Proportional Hazards Recurrent Process Model? CAUTION NEUROHAZARD!

The “renewal function” is m(t) = E[N(t)] where N(t) is the number of events (renewals) that have occurred by time t [https://en.wikipedia.org/wiki/Renewal_theory]. The “reliability function” is the [complement of] the distribution function of times between renewals [TBFs]. The reliability objective is to estimate that reliability function, assuming TBFs are statistically independent and identically distributed F(t). The renewal function and the reliability R(t)=1-F(t) are related by m(t) = F(t)+∫m(t-s)dF(s) where the integral is from 0 to age t. To estimate reliability 1-F(t) as a PH model, try mPH(t) = Fo(t;1)+∑∫mPH(ts; j)dFPH(s(j),j), where FPH(s,j) = F^*j(s) = the j-th convolution F(s;j) = 1-Exp[-∫λ(u;j)du] = 1‑Exp[-∫λo(u)Exp[∑β*j]du]. Integrate variable u from 0 to s), and mPH(t-s;j) is E[N(t;j)] for the j-th convolution.

If that explanation calls for an explanation, ask for the spreadsheet used to estimate the distributions of TTFF and subsequent TBFs for the 1988 Ford V8 460 cid engine, the last Ford engines to have carburetors. Ford dealers seemed to have infant mortality and didn’t seem to be able to fix it. Dwight Jennings sold his as soon as the warranty expired [George, 2021]. I got the vehicle sales from industry publications. I sent the reliability function estimates to Ron Salzman at Ford, and he sent back the actual vehicle sales and repair counts in table 3.

It’s Easy Even if You Don’t Have Lifetime Data!

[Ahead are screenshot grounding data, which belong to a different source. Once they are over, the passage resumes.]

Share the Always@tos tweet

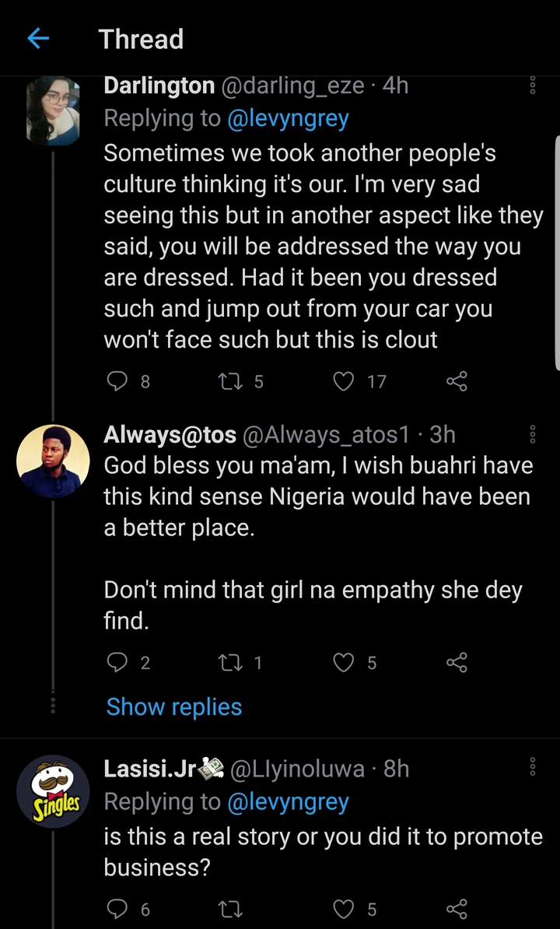[x=457, y=663]
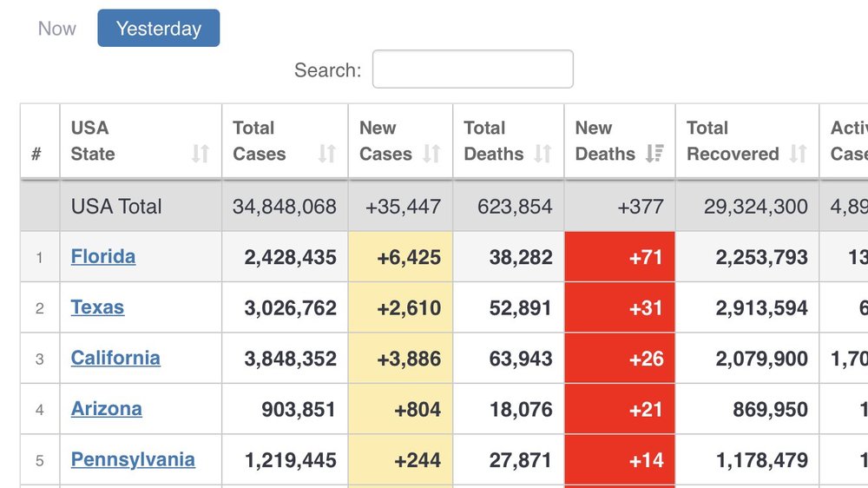Open the Texas state link

[x=97, y=307]
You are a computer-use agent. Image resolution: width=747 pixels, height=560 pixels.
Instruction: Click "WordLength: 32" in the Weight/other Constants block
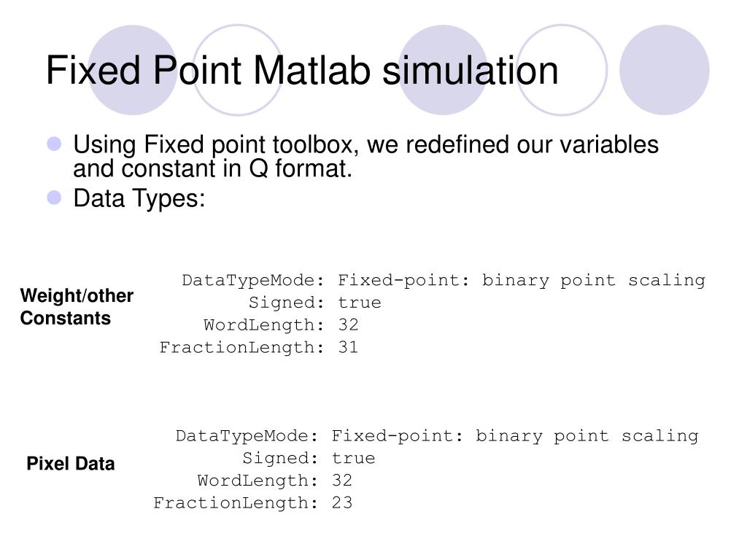[281, 325]
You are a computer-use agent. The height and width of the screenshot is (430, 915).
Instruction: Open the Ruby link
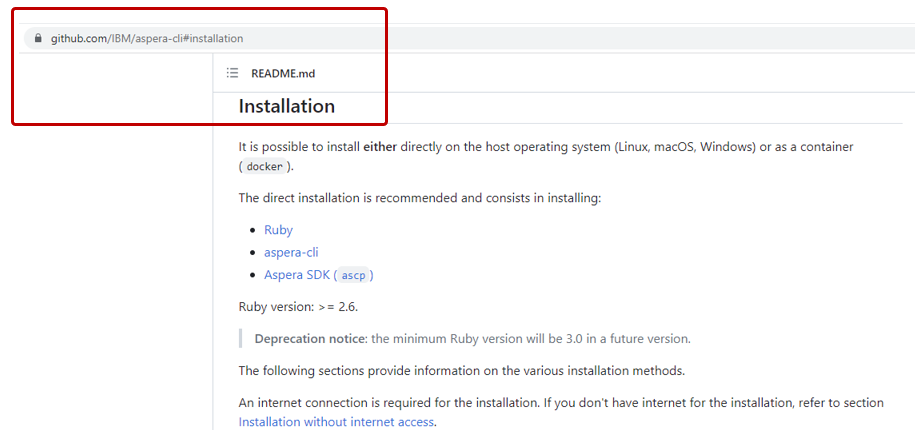(278, 230)
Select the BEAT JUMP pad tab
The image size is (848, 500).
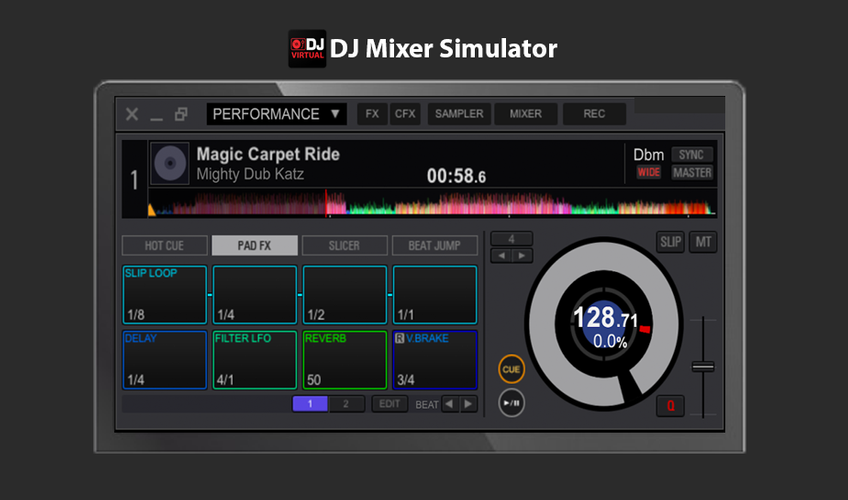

Why not make nonparametric estimates of the distributions of TTFF and TBFs without lifetime data? 91% of people in LinkedIn polls don’t believe it can be done! Lifetime data is sufficient but not necessary! [George, July 2023] Periodic cohort sizes and events (complaints, failures, repairs, replacements, spares sales, etc.) are statistically sufficient! Failure events or renewal counts don’t register the original cohort. That doesn’t require tracking each product’s repair or replacement events by product and part names and serial numbers. Ships and returns counts are population data, available from revenue and service costs required by GAAP, with a little work for service parts and BoMs.

Table 3. 1988 Ford V8 460 cid engine data and least squares PH model. Notice that service calls started early and petered out? They continued for five years at lower failure rates.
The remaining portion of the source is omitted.